Amaryllis could scarcely endure herself, so keen was her vexation; her cheeks reddened. She was obliged to face the house, but her glance was downwards; she would not look at it.

Grandfather Iden was in the height of his glory. In all Woolhorton town there was not another man who could do as he was doing at that moment.

The Pamments were very exclusive people, exceptionally exclusive even for high class Tories. Their gardens, and lawns, and grounds were jealously surrounded with walls higher than the old-fashioned houses of the street beneath them. No one dared to so much as peer through a crevice of the mighty gates. Their persons were encircled with the "divinity" that hedges the omnipotent landed proprietor. No one dared speak to a Pamment. They acknowledged no one in the town, not even the solicitors, not even the clergyman of the Abbey church; that was on account of ritual differences.

It was, indeed, whispered—high treason must always be whispered—that young Pamment, the son and heir, was by no means so exclusive, and had been known to be effusive towards ladies of low birth—and manners.

The great leaders of Greece—Alcibiades, Aristides, and so on—threw open their orchards to the people. Everyone walked in and did as he chose. These great leaders of England—the Pamments—shut up their lawns and pleasure-grounds, sealed them hermetically, you could hardly throw a stone over the walls if you tried.

But Grandfather Iden walked through those walls as if there were none; he alone of all Woolhorton town and country.

In that gossipy little town, of course, there were endless surmises as to the why and wherefore of that private key. Shrewd people said—"Ah! you may depend they be getting summat out of him. Lent 'em some of his guineas, a' reckon. They be getting summat out of him. Hoss-leeches, they gentlefolks."

Grandfather Iden alone entered when he listed: he wandered about the lawns, he looked in at the conservatories, he took a bunch of grapes if it pleased him, or a bouquet of flowers; he actually stepped indoors occasionally and sat down on the carved old chairs, or pottered about the picture gallery. He had a private key to the nail-studded door in the wall by the Abbey church, and he looked upon that key very much as if it had been the key of Paradise.

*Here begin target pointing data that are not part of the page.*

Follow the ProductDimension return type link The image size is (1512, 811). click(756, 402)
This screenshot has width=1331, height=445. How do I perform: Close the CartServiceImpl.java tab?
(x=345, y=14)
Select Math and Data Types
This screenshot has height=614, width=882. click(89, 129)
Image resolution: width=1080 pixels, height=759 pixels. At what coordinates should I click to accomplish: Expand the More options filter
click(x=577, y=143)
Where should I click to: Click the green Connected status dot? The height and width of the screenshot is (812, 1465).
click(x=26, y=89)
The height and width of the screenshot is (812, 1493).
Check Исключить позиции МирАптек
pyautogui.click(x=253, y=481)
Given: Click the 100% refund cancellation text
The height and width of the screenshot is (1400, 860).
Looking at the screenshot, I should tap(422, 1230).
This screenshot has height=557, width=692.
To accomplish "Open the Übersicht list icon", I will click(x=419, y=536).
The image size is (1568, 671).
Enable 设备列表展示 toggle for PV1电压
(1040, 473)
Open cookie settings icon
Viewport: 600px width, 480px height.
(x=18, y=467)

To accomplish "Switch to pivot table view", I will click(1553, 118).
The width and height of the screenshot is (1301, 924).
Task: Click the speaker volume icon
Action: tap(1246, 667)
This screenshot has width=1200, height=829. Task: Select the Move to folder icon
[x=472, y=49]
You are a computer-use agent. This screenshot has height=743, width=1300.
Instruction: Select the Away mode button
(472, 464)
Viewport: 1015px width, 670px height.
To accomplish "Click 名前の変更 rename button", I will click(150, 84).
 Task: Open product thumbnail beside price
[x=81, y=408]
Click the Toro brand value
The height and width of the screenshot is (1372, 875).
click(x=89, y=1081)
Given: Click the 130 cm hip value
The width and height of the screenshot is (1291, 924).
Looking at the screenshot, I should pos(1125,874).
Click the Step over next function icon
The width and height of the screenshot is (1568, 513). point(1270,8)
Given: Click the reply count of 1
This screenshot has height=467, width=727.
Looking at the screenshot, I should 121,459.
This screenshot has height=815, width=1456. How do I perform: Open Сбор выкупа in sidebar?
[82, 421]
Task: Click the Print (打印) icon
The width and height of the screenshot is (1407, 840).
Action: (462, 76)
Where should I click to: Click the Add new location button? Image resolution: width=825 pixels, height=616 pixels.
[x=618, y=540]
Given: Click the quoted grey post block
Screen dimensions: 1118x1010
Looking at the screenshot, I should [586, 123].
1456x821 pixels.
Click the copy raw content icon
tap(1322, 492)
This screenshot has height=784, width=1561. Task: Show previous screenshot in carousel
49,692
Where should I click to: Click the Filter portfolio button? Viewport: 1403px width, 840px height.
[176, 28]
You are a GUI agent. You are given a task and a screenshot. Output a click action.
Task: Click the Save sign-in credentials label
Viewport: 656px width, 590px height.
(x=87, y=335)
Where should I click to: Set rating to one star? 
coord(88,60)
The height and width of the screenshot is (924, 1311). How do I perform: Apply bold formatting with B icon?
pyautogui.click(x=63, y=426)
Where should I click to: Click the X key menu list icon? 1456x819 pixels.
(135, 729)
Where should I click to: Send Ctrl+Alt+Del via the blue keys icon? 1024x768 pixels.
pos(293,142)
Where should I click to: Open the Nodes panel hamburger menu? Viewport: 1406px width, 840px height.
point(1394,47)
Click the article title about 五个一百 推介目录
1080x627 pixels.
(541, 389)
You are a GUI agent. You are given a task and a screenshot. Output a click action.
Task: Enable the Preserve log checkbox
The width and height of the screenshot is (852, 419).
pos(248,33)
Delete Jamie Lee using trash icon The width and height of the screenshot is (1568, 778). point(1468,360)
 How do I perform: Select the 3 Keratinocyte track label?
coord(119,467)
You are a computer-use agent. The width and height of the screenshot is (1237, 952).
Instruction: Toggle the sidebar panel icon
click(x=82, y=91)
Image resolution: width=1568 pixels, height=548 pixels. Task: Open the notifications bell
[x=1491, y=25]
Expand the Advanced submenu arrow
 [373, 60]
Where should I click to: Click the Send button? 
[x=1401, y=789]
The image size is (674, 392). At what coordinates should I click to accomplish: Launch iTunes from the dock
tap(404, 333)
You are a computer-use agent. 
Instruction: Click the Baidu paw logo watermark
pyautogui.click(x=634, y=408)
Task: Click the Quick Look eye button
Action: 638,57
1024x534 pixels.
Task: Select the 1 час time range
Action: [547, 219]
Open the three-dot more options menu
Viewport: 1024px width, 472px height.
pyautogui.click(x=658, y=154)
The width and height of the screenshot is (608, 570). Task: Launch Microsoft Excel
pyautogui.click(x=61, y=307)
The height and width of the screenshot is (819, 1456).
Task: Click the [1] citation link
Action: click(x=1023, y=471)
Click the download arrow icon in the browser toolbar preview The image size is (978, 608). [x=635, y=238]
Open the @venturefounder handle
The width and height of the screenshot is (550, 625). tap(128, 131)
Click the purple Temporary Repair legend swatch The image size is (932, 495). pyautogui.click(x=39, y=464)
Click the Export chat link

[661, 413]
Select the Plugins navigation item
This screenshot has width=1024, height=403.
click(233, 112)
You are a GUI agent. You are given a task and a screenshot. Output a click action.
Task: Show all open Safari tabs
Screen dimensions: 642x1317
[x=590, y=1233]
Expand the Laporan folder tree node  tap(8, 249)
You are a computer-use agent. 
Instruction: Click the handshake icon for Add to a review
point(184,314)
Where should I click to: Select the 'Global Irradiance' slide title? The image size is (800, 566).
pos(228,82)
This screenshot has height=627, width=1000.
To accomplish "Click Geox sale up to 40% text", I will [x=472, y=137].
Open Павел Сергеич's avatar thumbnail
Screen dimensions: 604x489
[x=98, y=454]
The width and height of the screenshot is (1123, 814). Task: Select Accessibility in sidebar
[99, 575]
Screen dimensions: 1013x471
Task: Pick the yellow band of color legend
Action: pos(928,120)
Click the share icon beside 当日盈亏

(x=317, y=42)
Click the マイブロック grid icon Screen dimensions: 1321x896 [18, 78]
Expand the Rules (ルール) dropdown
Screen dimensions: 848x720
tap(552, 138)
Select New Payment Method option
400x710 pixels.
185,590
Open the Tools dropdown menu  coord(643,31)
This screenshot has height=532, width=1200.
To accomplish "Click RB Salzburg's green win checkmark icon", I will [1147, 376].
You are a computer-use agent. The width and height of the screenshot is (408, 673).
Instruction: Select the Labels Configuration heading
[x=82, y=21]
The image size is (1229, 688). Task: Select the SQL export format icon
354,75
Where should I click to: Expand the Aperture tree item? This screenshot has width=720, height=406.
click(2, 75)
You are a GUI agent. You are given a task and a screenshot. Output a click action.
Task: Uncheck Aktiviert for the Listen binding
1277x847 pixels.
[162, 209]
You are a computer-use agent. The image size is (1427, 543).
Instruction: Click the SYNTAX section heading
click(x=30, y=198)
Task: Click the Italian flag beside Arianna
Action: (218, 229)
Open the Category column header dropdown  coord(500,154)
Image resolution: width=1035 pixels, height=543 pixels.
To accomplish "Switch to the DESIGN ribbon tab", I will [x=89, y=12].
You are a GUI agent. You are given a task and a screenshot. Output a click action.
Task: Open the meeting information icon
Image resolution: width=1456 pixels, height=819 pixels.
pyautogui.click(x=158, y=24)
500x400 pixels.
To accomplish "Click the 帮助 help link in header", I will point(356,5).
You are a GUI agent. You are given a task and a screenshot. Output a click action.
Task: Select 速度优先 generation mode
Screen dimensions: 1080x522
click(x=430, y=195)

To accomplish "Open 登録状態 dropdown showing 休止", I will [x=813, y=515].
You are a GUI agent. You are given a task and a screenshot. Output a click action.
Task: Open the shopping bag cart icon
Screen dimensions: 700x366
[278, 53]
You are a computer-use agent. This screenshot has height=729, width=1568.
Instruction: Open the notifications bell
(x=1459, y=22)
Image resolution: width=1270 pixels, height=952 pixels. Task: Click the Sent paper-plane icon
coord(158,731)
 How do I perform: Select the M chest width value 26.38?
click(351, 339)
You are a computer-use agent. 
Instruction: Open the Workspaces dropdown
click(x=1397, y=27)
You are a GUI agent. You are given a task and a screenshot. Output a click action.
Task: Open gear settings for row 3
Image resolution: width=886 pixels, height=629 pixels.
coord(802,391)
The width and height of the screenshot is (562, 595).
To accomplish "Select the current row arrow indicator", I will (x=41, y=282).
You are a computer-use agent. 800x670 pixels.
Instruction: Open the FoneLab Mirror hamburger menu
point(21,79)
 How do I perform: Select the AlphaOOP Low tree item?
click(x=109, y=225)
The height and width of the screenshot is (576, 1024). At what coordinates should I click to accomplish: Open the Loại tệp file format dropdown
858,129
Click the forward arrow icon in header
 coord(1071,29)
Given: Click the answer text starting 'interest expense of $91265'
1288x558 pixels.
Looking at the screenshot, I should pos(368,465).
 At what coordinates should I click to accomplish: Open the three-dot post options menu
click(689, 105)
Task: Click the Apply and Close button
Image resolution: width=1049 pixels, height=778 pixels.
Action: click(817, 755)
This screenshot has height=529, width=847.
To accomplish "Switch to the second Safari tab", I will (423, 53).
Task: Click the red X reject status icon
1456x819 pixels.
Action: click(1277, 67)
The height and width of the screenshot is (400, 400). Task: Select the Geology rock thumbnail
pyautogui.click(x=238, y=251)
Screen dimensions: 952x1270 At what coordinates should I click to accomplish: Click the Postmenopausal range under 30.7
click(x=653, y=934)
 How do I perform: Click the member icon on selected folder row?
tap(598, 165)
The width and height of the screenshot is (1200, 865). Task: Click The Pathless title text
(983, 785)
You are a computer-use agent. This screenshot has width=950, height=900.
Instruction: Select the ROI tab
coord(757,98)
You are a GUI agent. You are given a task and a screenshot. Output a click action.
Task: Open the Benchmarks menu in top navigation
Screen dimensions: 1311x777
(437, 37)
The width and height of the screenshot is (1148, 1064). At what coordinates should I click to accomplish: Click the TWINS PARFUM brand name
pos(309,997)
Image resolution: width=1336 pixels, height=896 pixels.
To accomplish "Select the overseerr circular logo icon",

When Grandfather Iden stood on the lawn at Pamment House he was the proudest and happiest man in what they sarcastically call "God's creation."

He was a peer at such moments; a grandee—the grandee who can wear his hat or sit down (which is it? it is most important to be accurate) in the presence of his deity, I mean his sovereign; he could actually step on the same sward pressed by the holy toes of the Pamments.

In justice to him it must be said that he was most careful not to obtrude himself into the sight of their sacred majesties. If they were at home he rarely went in, if he did he crept round unfrequented paths, the byeways of the gardens, and hid himself under the fig trees, as it were. But if by chance a Pamment did light upon him, it was noteworthy that he was literally dandled and fondled like an infant, begged to come in, and take wine, and so so, and so so.